Yarloslav Radyoga, 35 ans, spécialiste de l’endoscopie chirurgicale à l’hôpital de Vinnytsia, en Ukraine, le 14 décembre 2023. 

Denis passe ensuite cinq jours à Zaporijia en réanimation, puis trois jours à l’hôpital de Dnipro, l’un des meilleurs du pays. Il est finalement transféré à Vinnytsia, le 1er novembre. « Quand on m’a mis sur la table d’opération à Dnipro, on m’a dit que c’était probablement une amputation. Mais, une fois en réanimation, j’ai compris que ma jambe était toujours là et je pouvais même bouger les doigts de pied. C’était une immense joie, j’en avais les larmes aux yeux ! », se remémore le soldat.

Il se met à décrire en détail la succession d’opérations subies, le drainage chirurgical, la transplantation de tissus pris sur son autre jambe. « Il sait tout. Il parle comme une infirmière », dit en riant le docteur Maïko. « J’espère que je marcherai bientôt », s’exclame le soldat, sous le regard approbateur du chirurgien.

Etendre le projet à d’autres hôpitaux

Son camarade de chambrée, Ivan, 31 ans, semble ailleurs. Il raconte sa tragédie personnelle d’une voix monocorde, le regard dans le lointain, comme figé sur le champ de bataille. En pleine offensive de Robotyne, il roulait au volant d’un 4 × 4 Hummer vers le front avec un stock de munitions.

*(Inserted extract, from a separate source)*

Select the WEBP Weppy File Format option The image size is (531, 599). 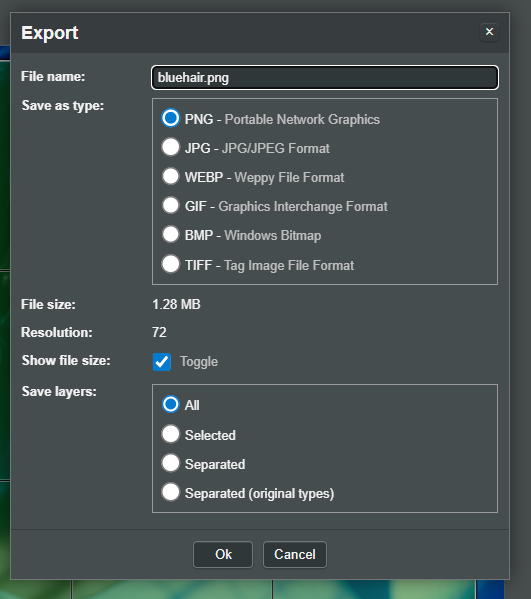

« Soudain, deux drones-kamikazes ont fondu sur nous. J’ai fait demi-tour. L’un des drones s’est écrasé, et l’autre a explosé juste à côté de moi. Mon camarade a reçu des blessures terribles aux yeux et au crâne. » Il se traîne alors dans un fossé en attendant les secours. Un quad récupère les deux hommes après plusieurs heures de souffrances atroces. Ivan a perdu la vision d’un œil. Ses deux tympans sont perforés. « Ma main était dans un tel état, je la pensais perdue, mais mes doigts bougeaient encore. » Ivan sourit faiblement en écoutant les encouragements de son chirurgien, puis regarde le plafond.

Avec ses seize opérations par jour, l’hôpital de Vinnytsia ne traite qu’une infime partie des blessés de guerre. Entre 25 000 et 50 000 amputations auraient déjà été effectuées depuis le 24 février 2022, date du début de l’invasion russe. Aujourd’hui, Maisie Savchenko-Fullerton compte bien étendre ce projet pilote à d’autres hôpitaux du pays.